→ **DIRECTIONS**
All lines from the one that has "Viewport: 725px width, 1568px height." onward to the end of the records below are to be returned exactly; pictures are to be skipped.

[Saved entries]

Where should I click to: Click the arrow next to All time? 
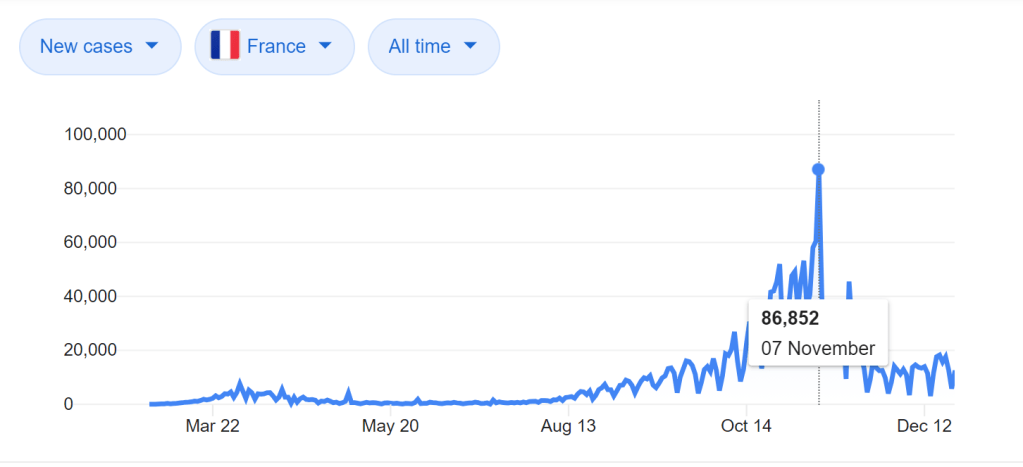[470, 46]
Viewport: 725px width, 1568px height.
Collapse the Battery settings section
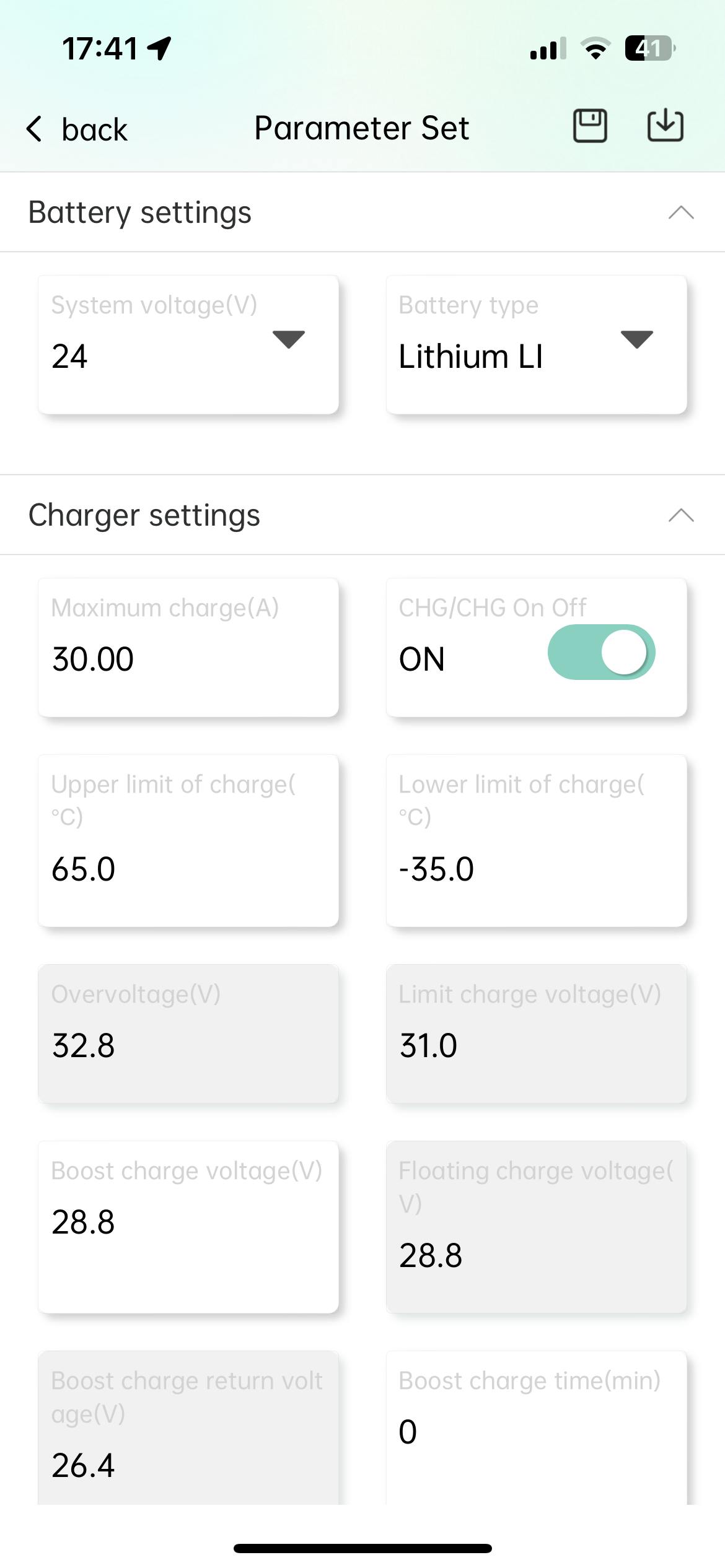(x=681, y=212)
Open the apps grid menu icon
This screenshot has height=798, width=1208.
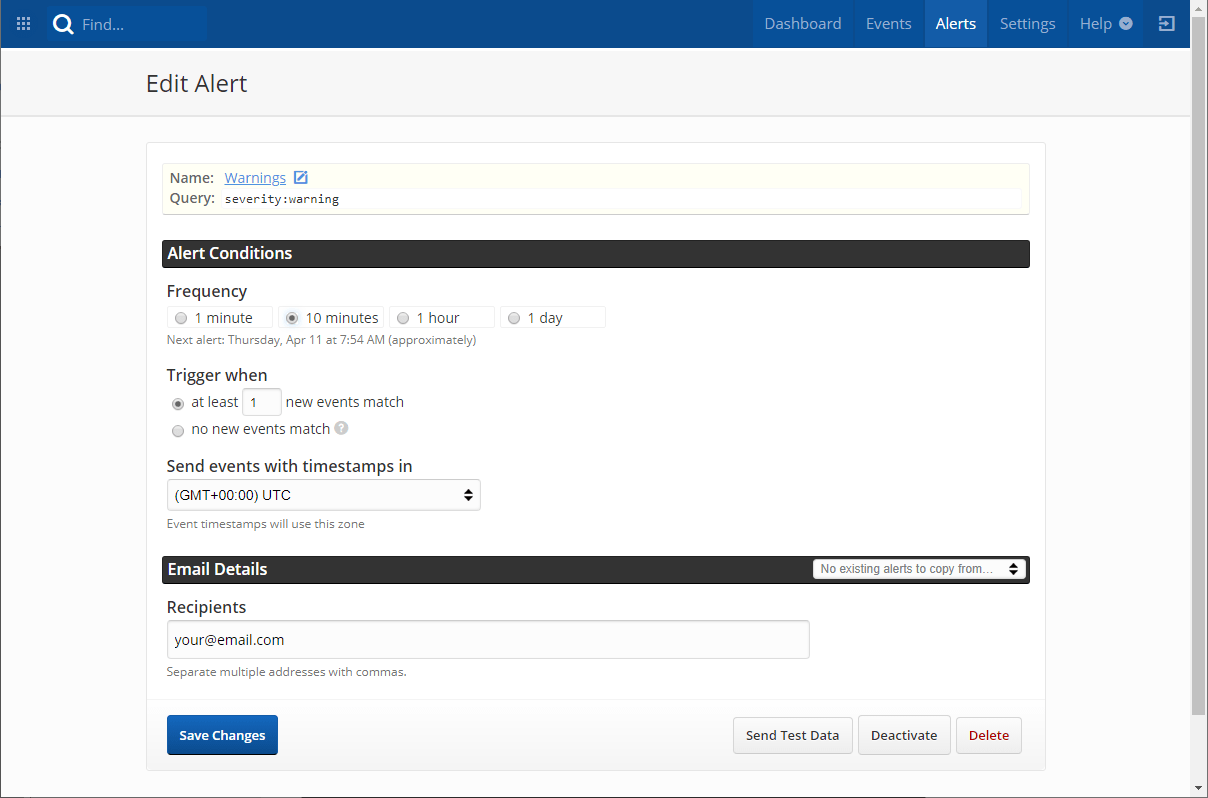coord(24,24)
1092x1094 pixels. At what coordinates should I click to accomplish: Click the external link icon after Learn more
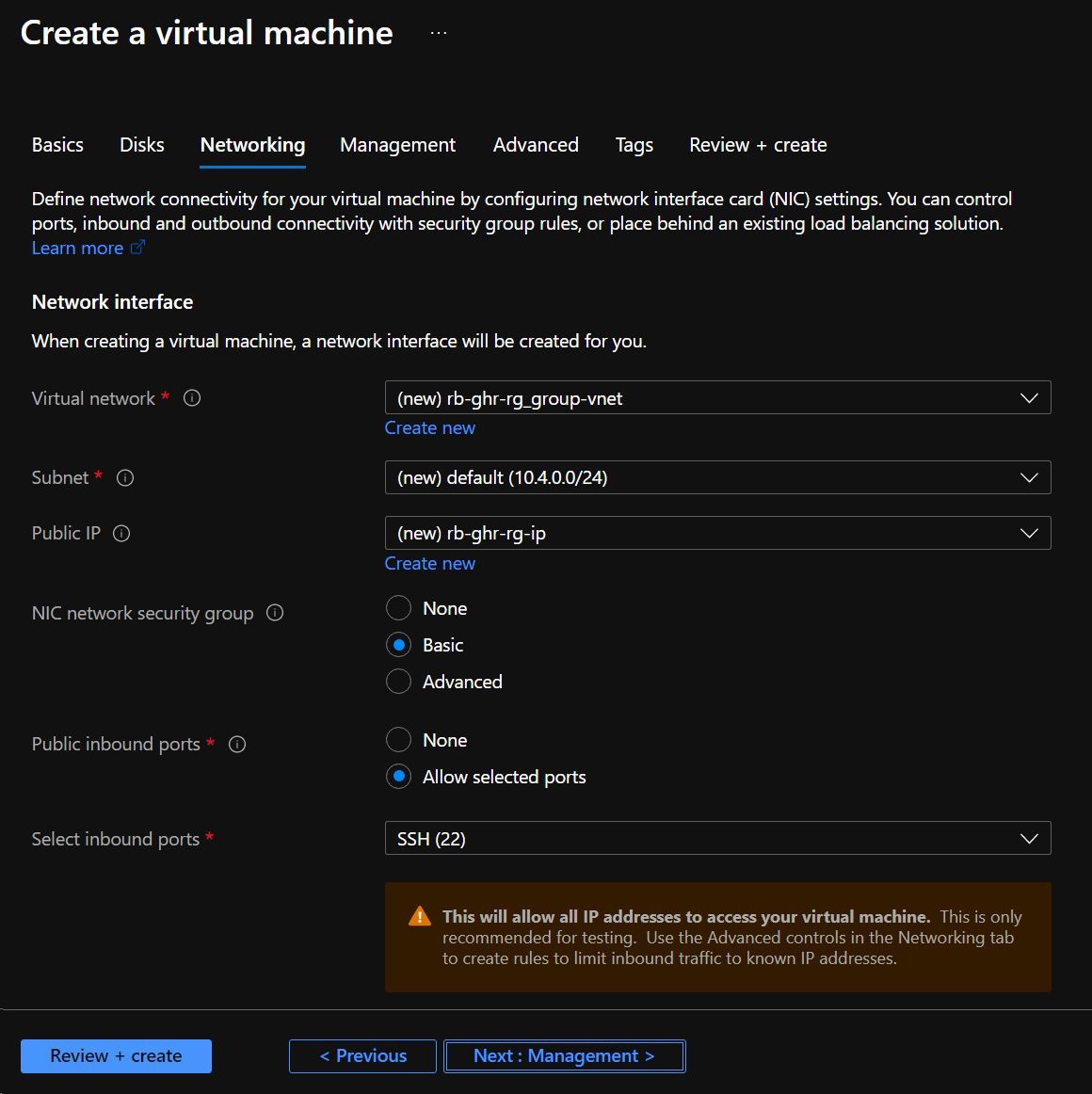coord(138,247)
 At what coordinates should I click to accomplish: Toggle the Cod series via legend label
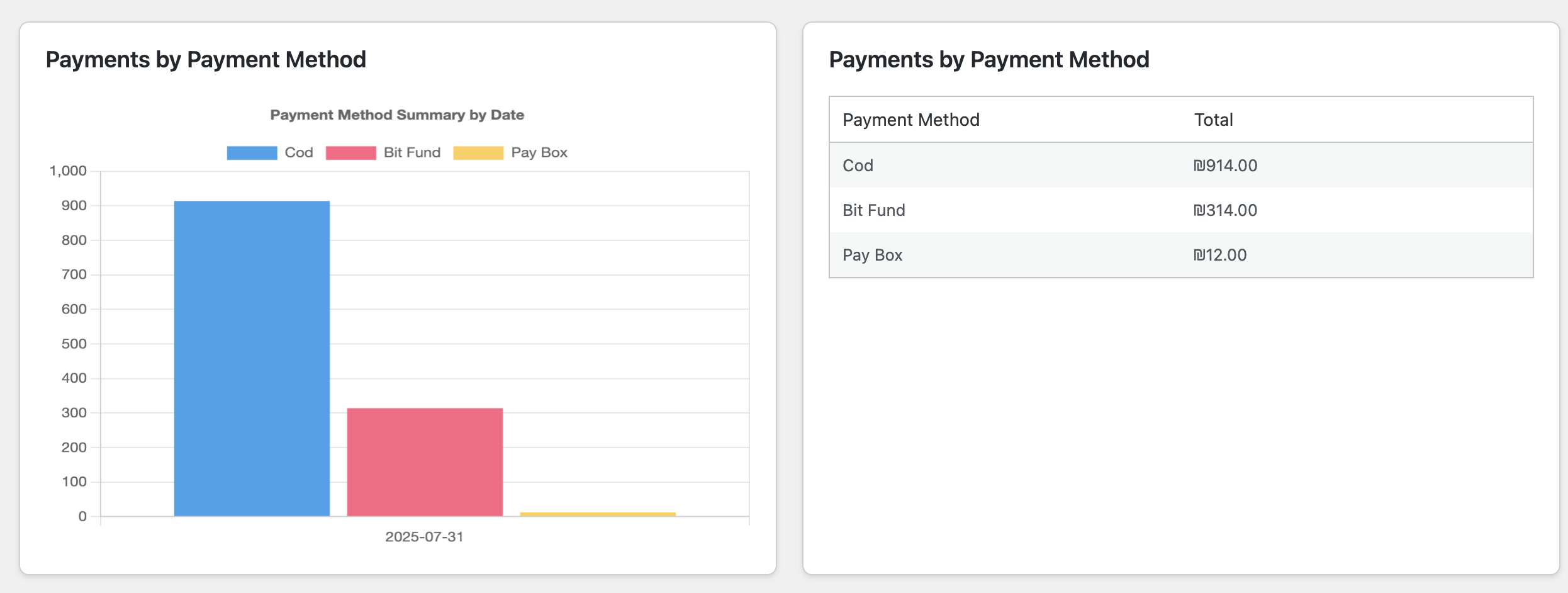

→ **COMPLETED EXERCISE**
Viewport: 725px width, 1568px height.
Collapse the Battery settings section
(x=681, y=212)
Open the apps grid menu icon
This screenshot has height=798, width=1208.
coord(24,24)
1092x1094 pixels. At what coordinates should I click to accomplish: Click the external link icon after Learn more
coord(138,247)
 At what coordinates should I click to accomplish: Toggle the Cod series via legend label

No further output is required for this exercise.